On the out-of-domain test sets, the reported results are:
- Thickened L-system: F1 ≈ 0.841, SMD ≈ 5.59×10−5, Tree rate 100%,
- LVD with background: F1 ≈ 0.594, SMD ≈ 2.22×10−2, Tree rate ≈ 99.8%,
- Tree synthetic: F1 ≈ 0.483, SMD ≈ 7.34×10−3, Tree rate 100%,
- Root: F1 ≈ 0.555, SMD ≈ 2.70×10−2, Tree rate ≈ 98.2% (Liu et al., 18 May 2026).
The paper attributes this robustness to a combination of diverse training data and constraint-aware learning.

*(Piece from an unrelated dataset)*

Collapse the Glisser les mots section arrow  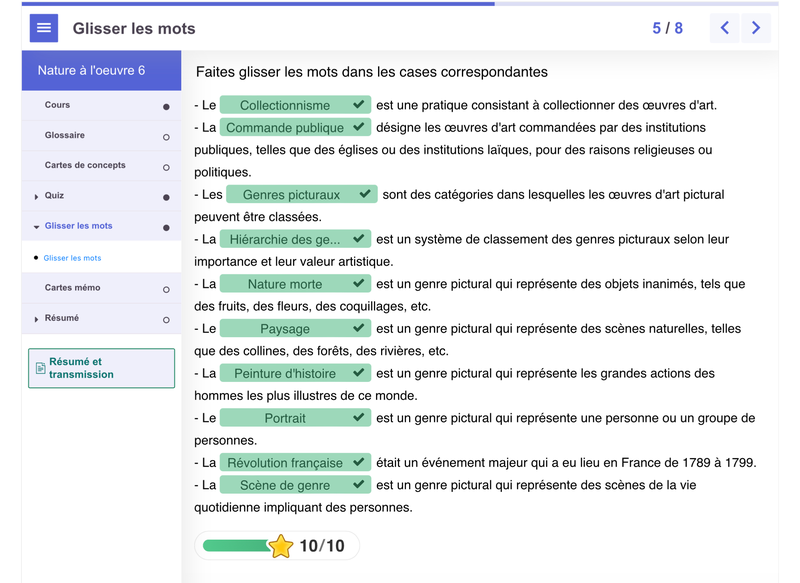[37, 227]
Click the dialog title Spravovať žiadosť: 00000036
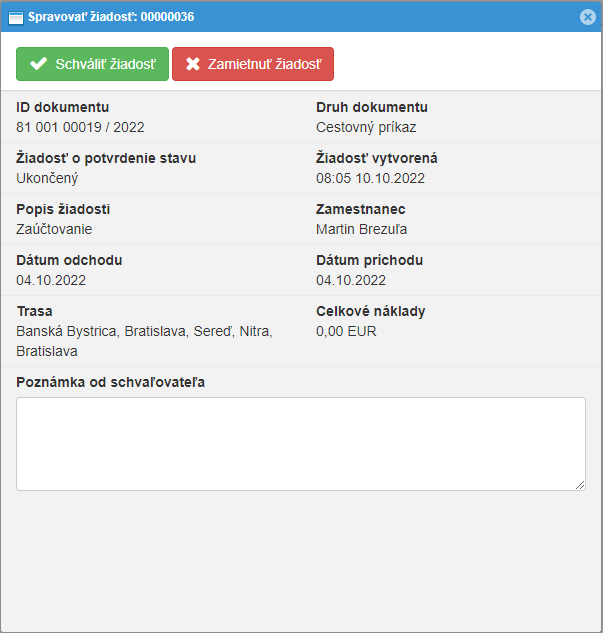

It further reports qualitative generalization to unlabeled web images, sketches, and even retinal vessel images after simple preprocessing, though this is described qualitatively rather than through benchmark metrics (Liu et al., 18 May 2026).
The work also lists limitations. Training incurs computational overhead because MST is computed at every iteration. Performance depends on accurate node detection; missed nodes lead to broken topology. Very thin or heavily occluded structures, dense foliage, cluttered backgrounds, and overlapping branches remain challenging because wrong node or edge cues can induce incorrect connections (Liu et al., 18 May 2026).
Taken together, the two PlantPose systems illustrate two distinct ways of imposing structure in agricultural vision. PLANTPose (Glytsos et al., 30 May 2025) imposes geometric structure through a low-parameter cubic B-spline deformation around a category-level base mesh, together with pose–deformation disentanglement. PlantPose (Liu et al., 18 May 2026) imposes topological structure through MST-constrained graph generation and SFS-based differentiable consistency. A plausible implication is that the shared name reflects a broader methodological tendency in plant and agricultural vision: embedding explicit structural priors—whether geometric or graph-theoretic—into learning pipelines in order to improve robustness under heterogeneity, domain shift, and sparse supervision.